Brigatinibe, gefitinibe e durvalumabe entram na AF-Onco do SUS em outubro, com previsão de atender cerca de 1,9 mil pacientes. No setor privado, os tratamentos podem custar até R$ 643 mil/ano.
Três medicamentos para o tratamento de câncer de pulmão serão disponibilizados a pacientes em tratamento pelo Sistema Único de Saúde (SUS) a partir de outubro. São eles brigatinibe, gefitinibe e durvalumabe.
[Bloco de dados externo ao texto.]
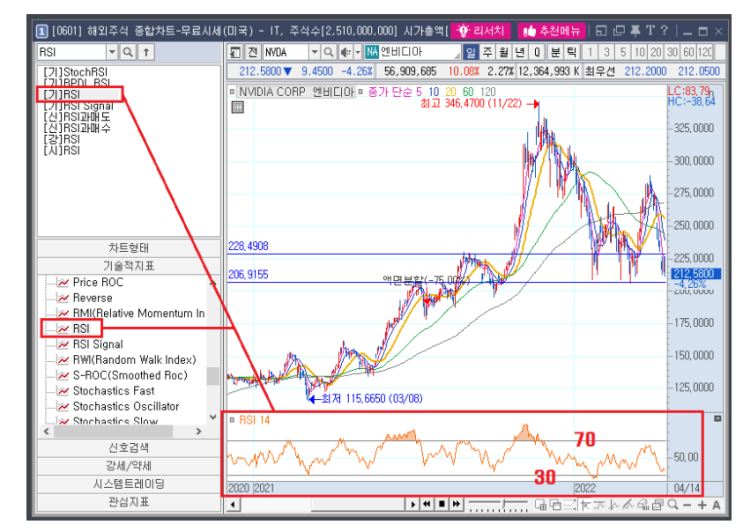Click the stop playback button under chart
Image resolution: width=743 pixels, height=532 pixels.
pyautogui.click(x=442, y=504)
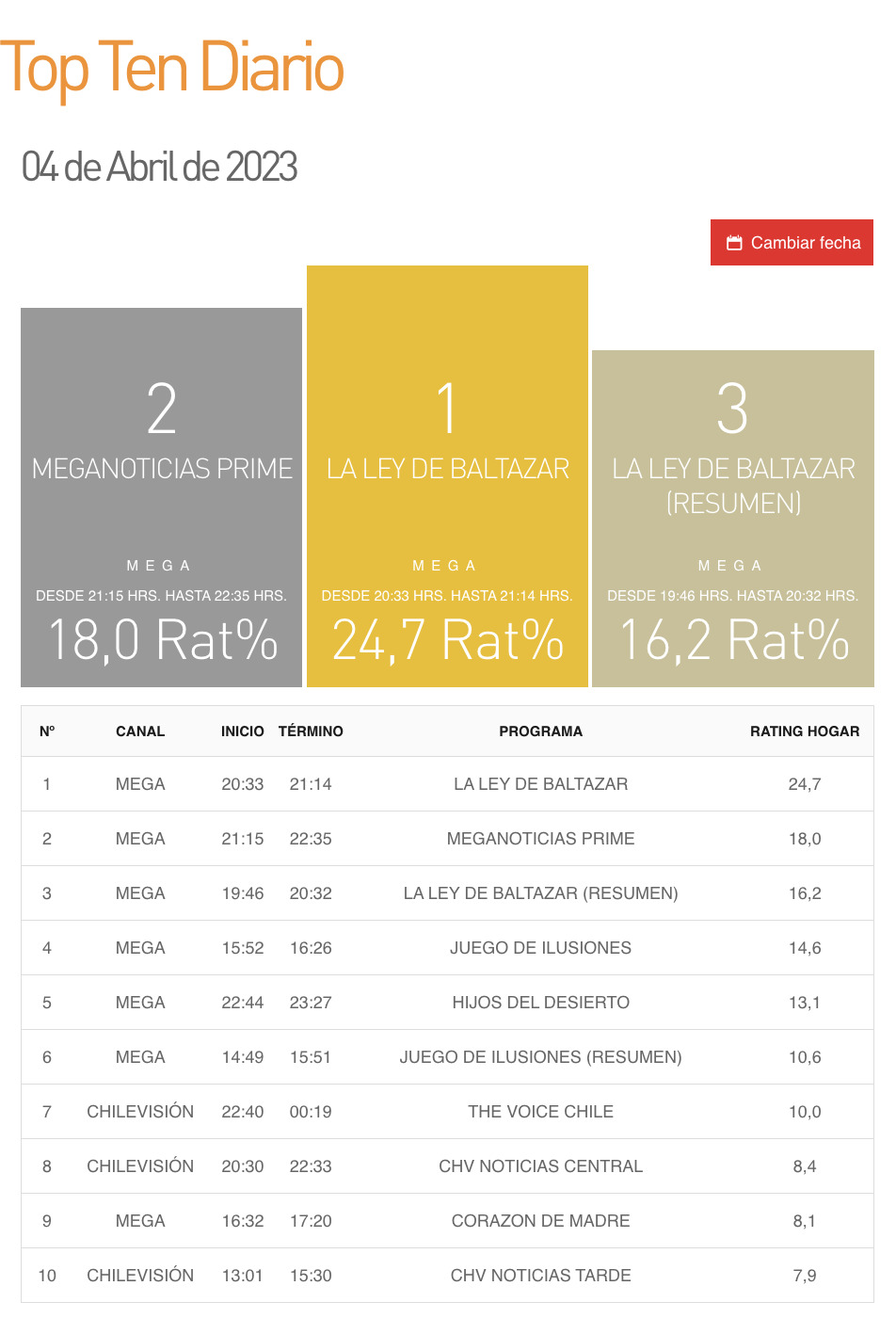The width and height of the screenshot is (896, 1318).
Task: Click the JUEGO DE ILUSIONES row
Action: click(541, 947)
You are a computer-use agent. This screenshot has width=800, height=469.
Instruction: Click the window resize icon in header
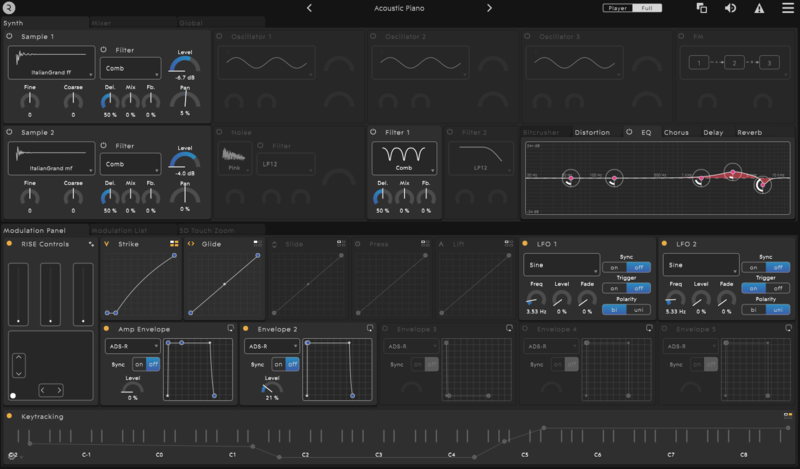702,8
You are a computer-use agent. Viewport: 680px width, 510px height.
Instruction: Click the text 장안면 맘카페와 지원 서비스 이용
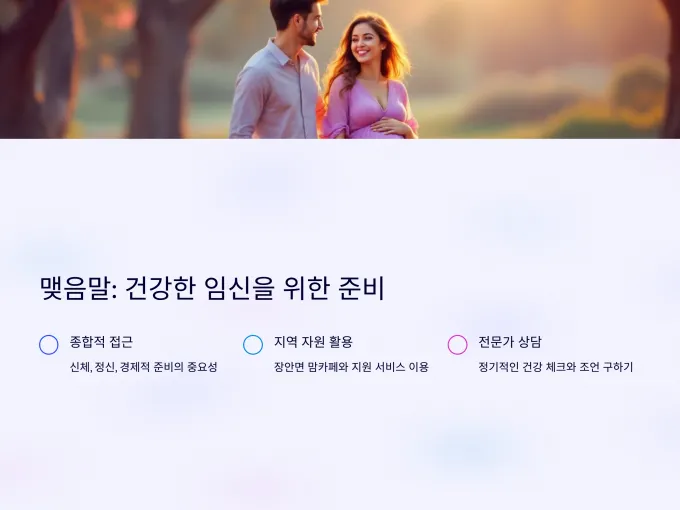(x=351, y=367)
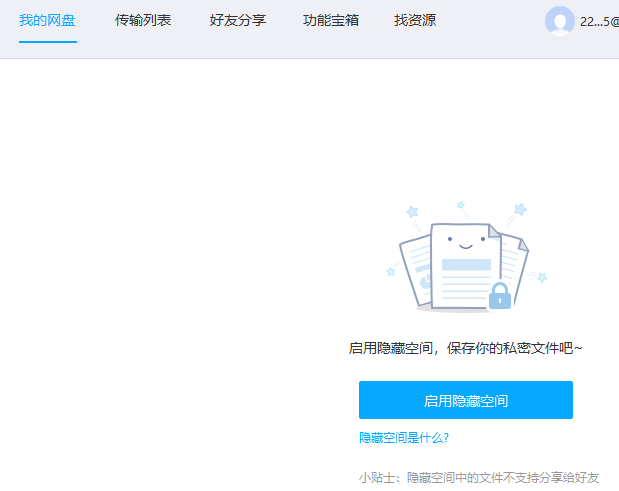Switch to the 我的网盘 tab
Viewport: 619px width, 491px height.
[47, 20]
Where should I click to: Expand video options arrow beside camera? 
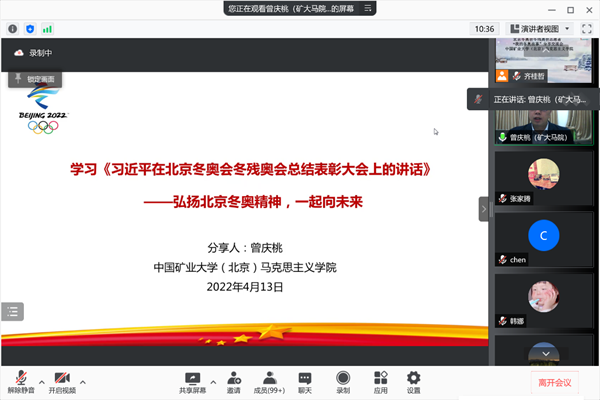[83, 382]
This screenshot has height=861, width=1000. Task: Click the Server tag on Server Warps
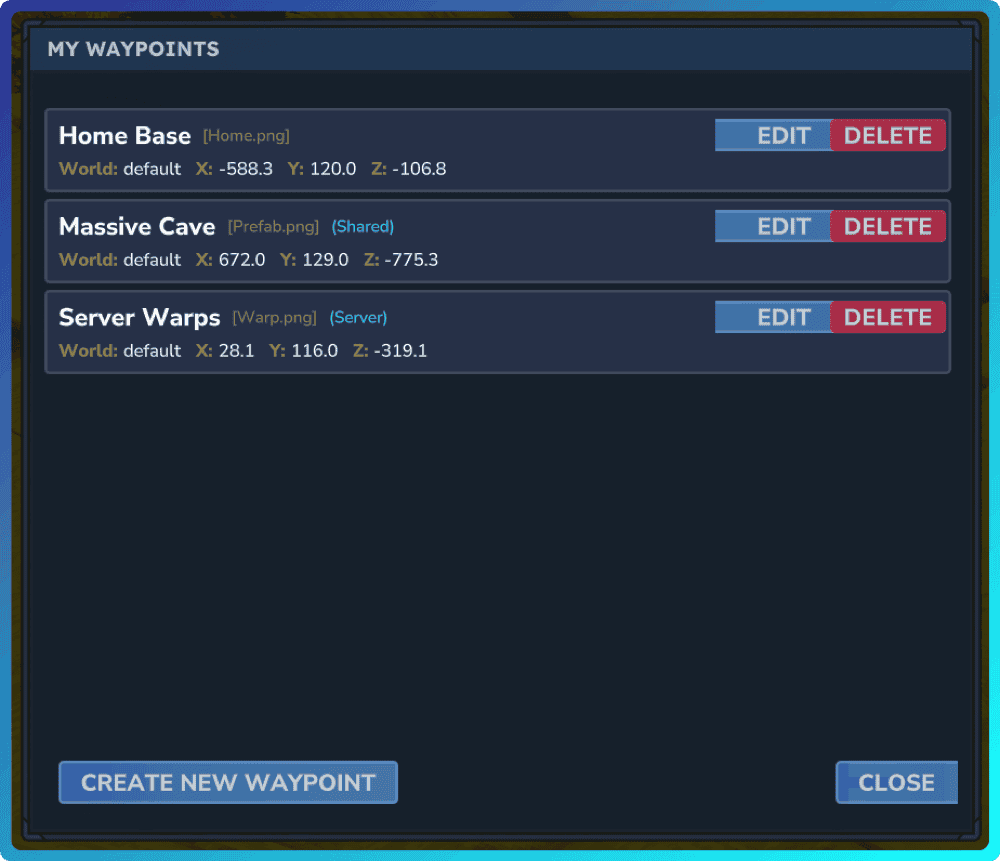[x=358, y=318]
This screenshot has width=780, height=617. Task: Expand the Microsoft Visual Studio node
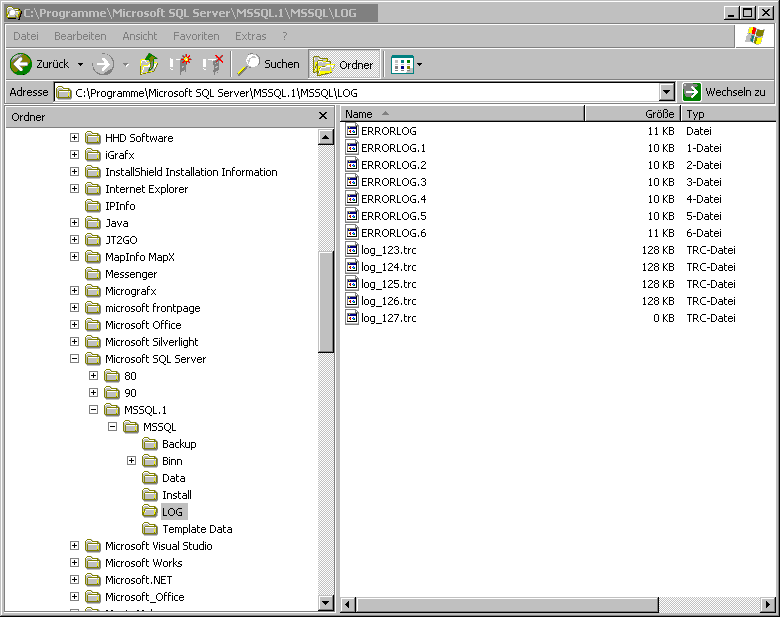(75, 546)
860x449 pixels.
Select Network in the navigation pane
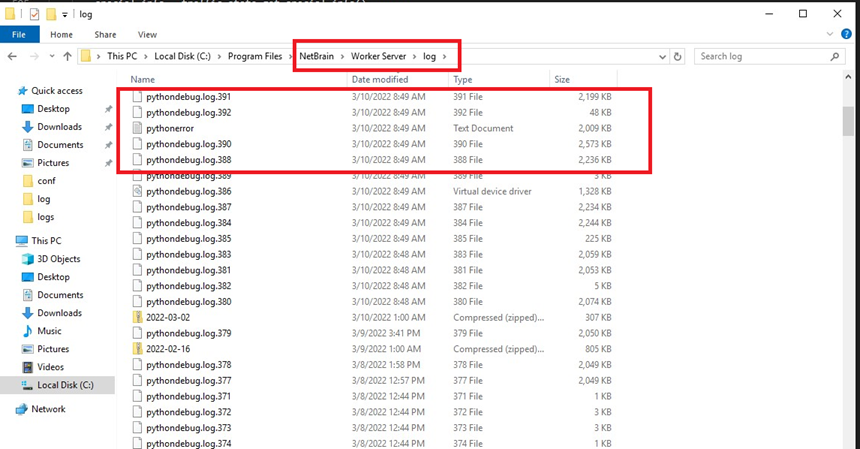click(x=48, y=409)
Segundo o ministério, a expectativa é de que cerca de 1,9 mil pacientes sejam atendidos.
Consideradas medicações de alta tecnologia, essas drogas têm custo elevado no setor privado: podem chegar a até R$ 643 mil por ano. A incorporação ao SUS será feita por meio da Assistência Farmacêutica Oncológica (AF-Onco), criada para ampliar a oferta de tratamentos oncológicos na rede pública.
Novos medicamentos
- brigatinibe — terapia-alvo oral que age sobre alterações específicas das células cancerígenas; o uso oral permite administração na casa do paciente e tende a apresentar menor incidência de eventos adversos em comparação aos esquemas convencionais de quimioterapia.
- gefitinibe — outra terapia-alvo oral com mecanismo semelhante ao brigatinibe, indicada para agir diretamente sobre mutações que impulsionam o crescimento tumoral; também tem vantagem de administração domiciliar.
- durvalumabe — medicamento que estimula a capacidade do sistema imunológico de combater tumores; é indicado para pacientes com câncer de pulmão em estágio 3 que não podem ser tratadas com cirurgia.
Segundo o ministério:
O tratamento demonstra ganhos na sobrevida global dos pacientes
As medicações serão financiadas integralmente pelo governo federal a partir da implementação da AF-Onco. De acordo com o ministério, a nova política vai disponibilizar 23 medicamentos oncológicos de alto custo pelo SUS, ampliando em 35% a oferta de tratamentos na rede pública.
A estimativa oficial aponta que mais de 100 mil pessoas serão contempladas pela política, com orçamento anual estimado em R$ 2,1 bilhões. A expectativa é que a ampliação do rol de tratamentos melhore o acesso a terapias-alvo e imunoterapias para pacientes que dependem do SUS.
As medidas anunciadas entram em vigor a partir de outubro, quando o SUS começará a incluir brigatinibe, gefitinibe e durvalumabe no rol de medicamentos oferecidos. O cronograma de distribuição e os critérios clínicos para acesso serão definidos no âmbito da AF-Onco e comunicados pelas instâncias responsáveis.